Aug. 19th, 2005

litch: (Default)
1. Go here.
2. Pass it on.
my answers )
litch: (Default)
Cool, the city council voted to add an ammedment to their contract with walgreens (walgreens is the contracted pharmaceutical vendor for the city) requiring they fill perscriptions even if the pharmacist doesn't want to.

I'm glad I work in a city that is actually doing something about this outrageous crap the right to life pharmacists have been pulling.
http://news8austin.com/content/top_stories/default.asp?ArID=143579

Unfortunately at the same time they are ponying over 50 million in corporate welfare to get the new samsung plant. But it at least is a fit for our community.
litch: (Default)
They're cannonizing Hunter S. Thompson this Saturday.
http://www.5280.com/blog/?p=1105

I intend to raise a toast in his memory.
litch: (Default)
I'm 6' and weigh 350 pounds, wear size 56 pants and I'm tired of it. I've decided I'm going to lose weight by dieting and exercise. When I lost my appetite for few days after my kidney issue it help set the tone and so I've been trying to moderate my food intake since my birthday.
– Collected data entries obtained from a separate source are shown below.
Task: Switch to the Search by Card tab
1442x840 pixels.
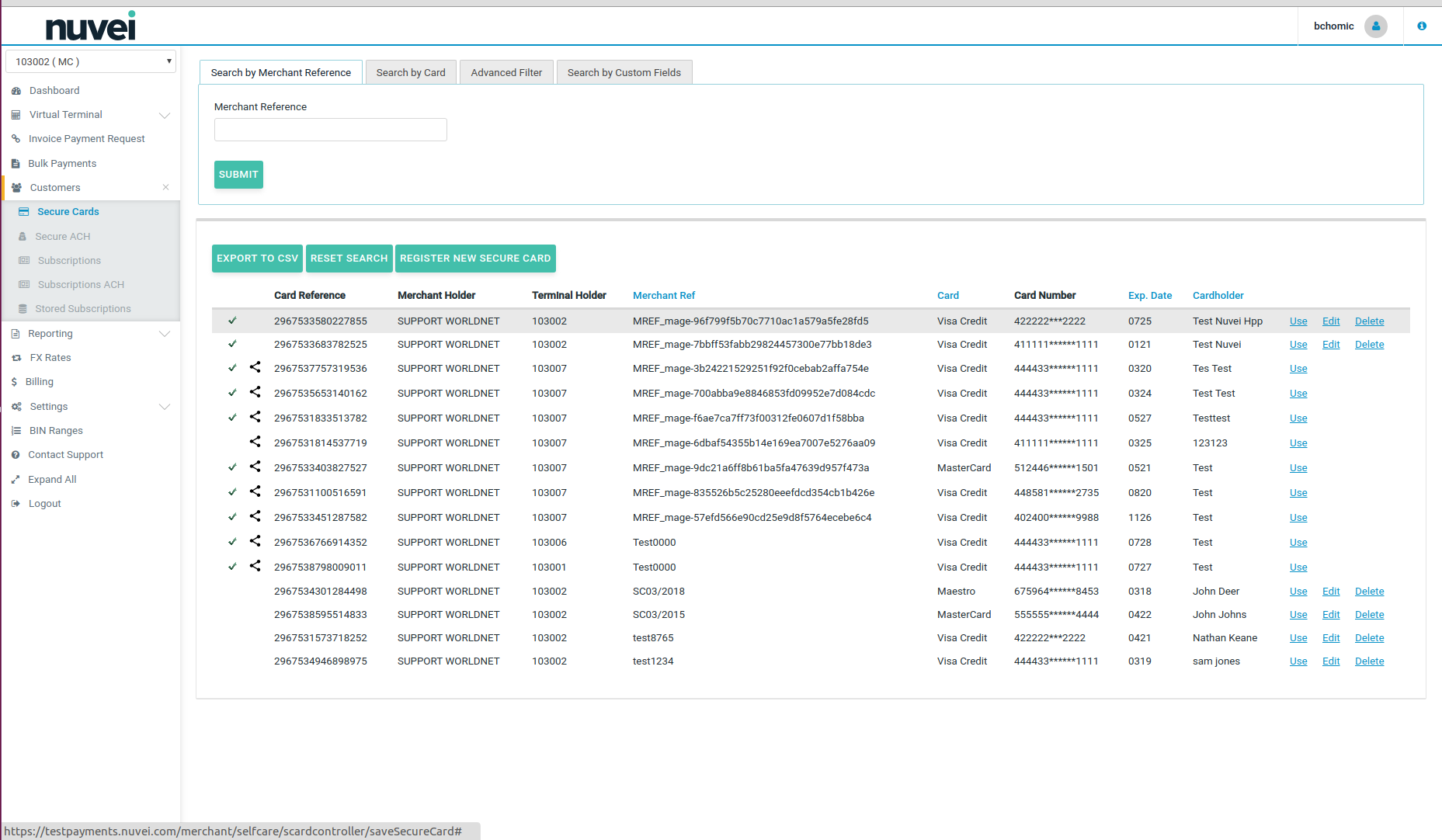Action: (x=411, y=72)
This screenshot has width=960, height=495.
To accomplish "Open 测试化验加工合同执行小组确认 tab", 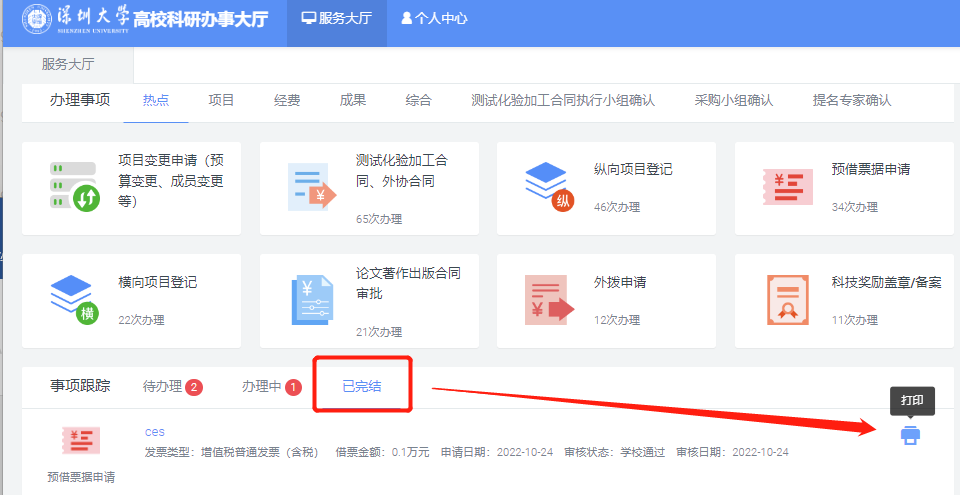I will (x=562, y=100).
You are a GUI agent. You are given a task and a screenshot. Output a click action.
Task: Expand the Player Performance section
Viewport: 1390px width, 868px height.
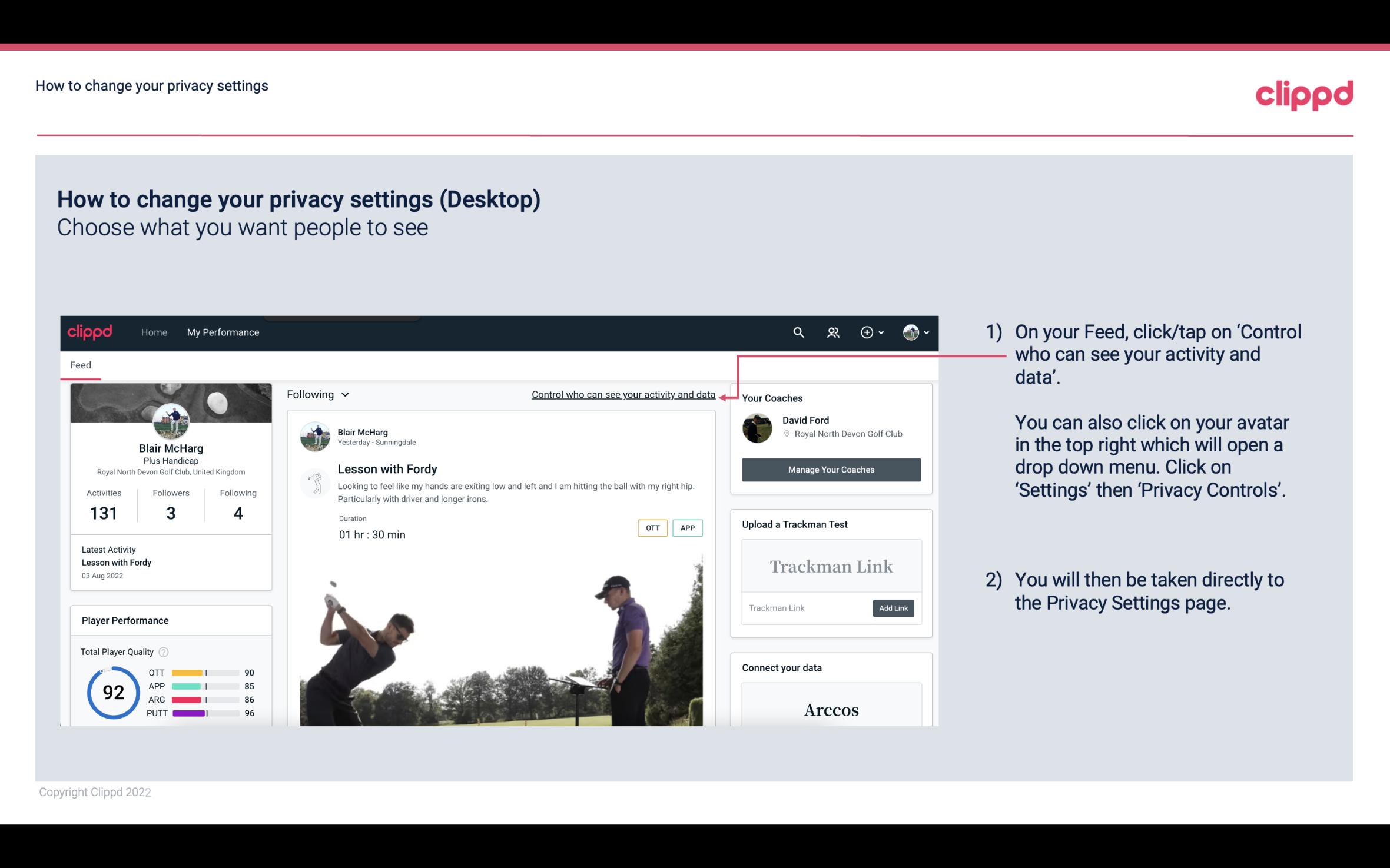(125, 620)
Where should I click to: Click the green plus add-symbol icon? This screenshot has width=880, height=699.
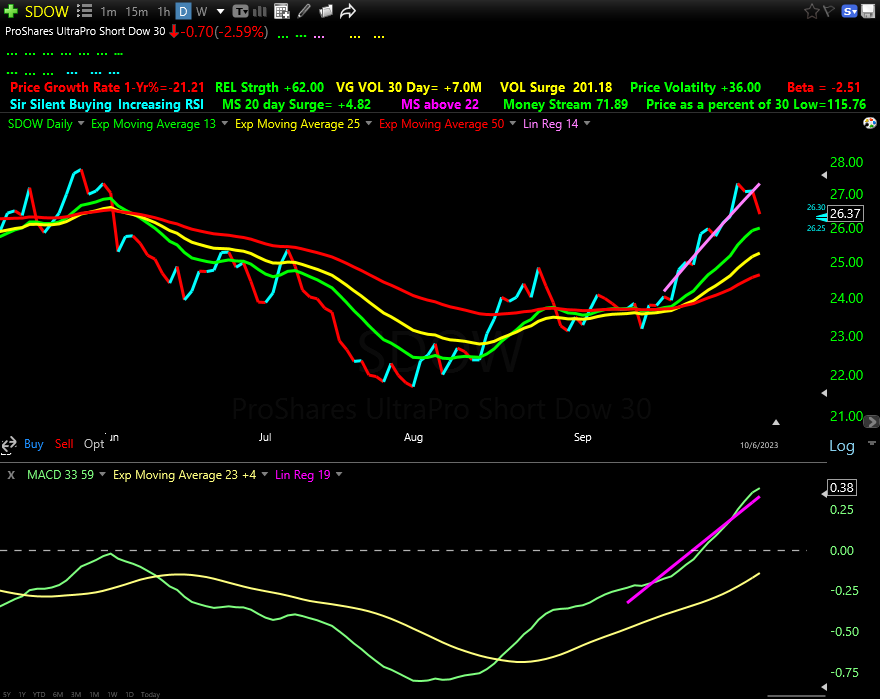[10, 11]
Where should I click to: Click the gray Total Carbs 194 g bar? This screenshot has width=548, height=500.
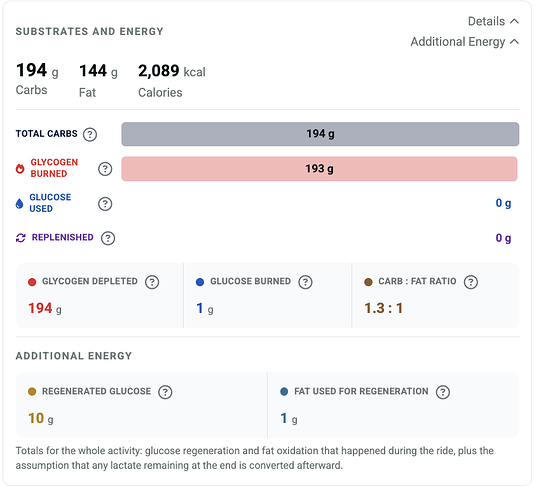pos(320,134)
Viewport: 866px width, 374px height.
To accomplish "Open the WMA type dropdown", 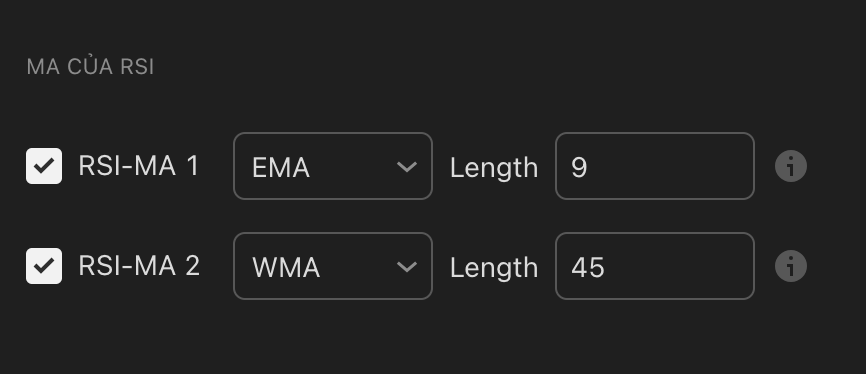I will point(333,266).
It's harder than I thought, I've been trying to be aware of my emotional & physical sensations when I eat and noticed how often I eat out of boredom and lonliness. I've known that but I thought I had gotten passed that, guess not.

I need to get a scale and start recording what I eat and the exercise I do but I am uncomfortable with the thought of doing that here. I am afraid of losing people's intrest, no, I am afriad of failing and having to confront that. That's a subset of my larger fear, I've tried losing weight before & (as is painfully obvious) never suceeded in keeping it off.

I had given up on trying some time before I married Nancy, the evidence against yo-yoing was pretty clear and I was doing too much "once I lose weight I'll..." & never doing anything. I changed my goals to just trying to eat nutriously and stay active. This was actually a pretty viable strategy for me, my weight settled at 333 and stayed there no matter what I ate & did. Then in the last year of our marriage I ballooned up to 360ish and bounced around within 5-10 pounds of that ever since.

Now I am going to get back on the weight loss horse and I'm terrified of failing again. Not about failing to lose weight so much as failing to be able to manifest my will. I believe that if I can't keep the weight off this time it will be my last attempt.